Perhaps the best way I have seen to attempt to account for these factors so far is the way that DVOA looks at the kicking game. It takes into account not only the expected points from various distances, but also stadium type and weather conditions of the game. Therefore it punishes kickers in domes and in Denver, and rewards kickers in places like Green Bay, Buffalo, or Chicago, which have a more difficult kick diet due to weather and surface. The full explanation for the factors taken into account is explained below from FTN, which is now the host of DVOA:

Field goal kicking is measured differently. Measuring kickers by field goal percentage is a bit absurd, as it assumes that all field goals are of equal difficulty. In our metric, each field goal is compared to the average number of points scored on all field goal attempts from that distance over the past 15 years. The value of a field goal increases as distance from the goal line increases. Kickoffs, punts, and field goals are then adjusted based on weather and altitude. It will surprise no one to learn that it is easier to kick the ball in Denver or a dome than it is to kick the ball in Buffalo in December. Because we do not yet have enough data to tailor our adjustments specifically to each stadium, each one is assigned to one of four categories: Cold, Warm, Dome, and Denver. There is also an additional adjustment dropping the value of field goals in Florida (because the warm temperatures allow the ball to carry better).

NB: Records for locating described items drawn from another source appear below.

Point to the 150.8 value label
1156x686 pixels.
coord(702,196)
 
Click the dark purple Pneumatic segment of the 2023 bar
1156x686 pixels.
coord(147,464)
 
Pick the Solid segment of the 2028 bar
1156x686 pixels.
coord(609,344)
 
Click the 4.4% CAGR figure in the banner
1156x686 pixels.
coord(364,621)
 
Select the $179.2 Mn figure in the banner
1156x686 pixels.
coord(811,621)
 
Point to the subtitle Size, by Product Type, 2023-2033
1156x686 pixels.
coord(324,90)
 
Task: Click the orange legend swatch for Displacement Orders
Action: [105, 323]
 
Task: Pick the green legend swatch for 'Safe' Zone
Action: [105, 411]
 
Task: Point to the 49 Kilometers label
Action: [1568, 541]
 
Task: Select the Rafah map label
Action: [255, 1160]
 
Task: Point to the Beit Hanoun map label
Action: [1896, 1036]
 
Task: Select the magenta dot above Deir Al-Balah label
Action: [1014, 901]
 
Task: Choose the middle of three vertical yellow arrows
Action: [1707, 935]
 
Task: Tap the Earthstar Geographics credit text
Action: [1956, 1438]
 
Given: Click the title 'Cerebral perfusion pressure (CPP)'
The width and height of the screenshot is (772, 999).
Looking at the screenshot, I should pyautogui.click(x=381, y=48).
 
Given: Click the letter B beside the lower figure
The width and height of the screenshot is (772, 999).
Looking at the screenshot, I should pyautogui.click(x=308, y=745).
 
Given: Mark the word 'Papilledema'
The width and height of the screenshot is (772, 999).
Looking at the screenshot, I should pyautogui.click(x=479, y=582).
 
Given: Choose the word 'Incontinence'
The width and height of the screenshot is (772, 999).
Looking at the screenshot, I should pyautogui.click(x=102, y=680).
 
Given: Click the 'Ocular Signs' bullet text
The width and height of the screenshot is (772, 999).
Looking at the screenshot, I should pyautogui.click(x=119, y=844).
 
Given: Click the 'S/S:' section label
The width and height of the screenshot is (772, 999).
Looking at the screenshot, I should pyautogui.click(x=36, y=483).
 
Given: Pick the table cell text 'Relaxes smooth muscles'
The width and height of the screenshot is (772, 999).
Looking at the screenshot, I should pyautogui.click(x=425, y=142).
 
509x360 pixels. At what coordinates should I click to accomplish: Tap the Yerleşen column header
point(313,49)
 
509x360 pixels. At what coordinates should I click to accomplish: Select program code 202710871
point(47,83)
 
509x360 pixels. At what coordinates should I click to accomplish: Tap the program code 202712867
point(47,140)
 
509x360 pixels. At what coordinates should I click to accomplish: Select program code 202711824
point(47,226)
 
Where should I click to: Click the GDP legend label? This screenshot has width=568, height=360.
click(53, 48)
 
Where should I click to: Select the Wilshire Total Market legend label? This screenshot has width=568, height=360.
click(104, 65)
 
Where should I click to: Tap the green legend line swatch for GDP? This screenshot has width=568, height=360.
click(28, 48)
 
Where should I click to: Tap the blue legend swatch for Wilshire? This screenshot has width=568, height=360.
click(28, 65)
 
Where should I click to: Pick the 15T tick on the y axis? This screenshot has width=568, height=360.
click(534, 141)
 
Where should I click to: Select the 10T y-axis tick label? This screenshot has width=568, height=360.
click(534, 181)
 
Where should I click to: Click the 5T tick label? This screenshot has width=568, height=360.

If we look at the Packers this year, they are unsurprisingly horrendous at FG/XP DVOA. Only the New York Jets , who managed to surpass Green Bay this week with a pair of missed field goals, are worse than the Packers and it is by .1 DVOA. The difference between the Packers at 31st and the Bills at 30th (Tyler Bass also missed a field goal on Monday night, the wind was really something) is the same gap as between the Bills and Ravens who rank 25th. The Packers kicking game is, quite obviously, a mess.

So how has Brandon McManus ranked over the course of the past few years? Last year, McManus' first out of the thin air of Denver, he ranked 21st in FG/XP DVOA. For reference, Anders Carlson ranked 26th. The year prior, his last in Denver, he ranked 22nd. In 2021 he ranked 14th, and in 2020 he ranked 10th.

Diving into his statistics by various distances, a pretty stark difference begins to show. Over the past four years, McManus is just over 90% from inside forty yards and an outstanding 95% from 40-49 yards (though he is coming off an 11/13 year last season). Where McManus struggles compared to his peers is on longer field goals. He makes fewer than 60% of them. The Packers can strategize around those struggles a, though. When the Packers have fourth and short-ish around the opponent's 35- to 40-yard line, they should lean to go a bit more than they normally would knowing that McManus doesn't become particularly reliable until they get around or inside the opponent's 30.

Strictly as a kicker, McManus does look like an upgrade. The Packers should no longer have perhaps the league's worst field goal unit. Instead, it should be merely below average, which given what we've seen so far, might just feel like prime Justin Tucker.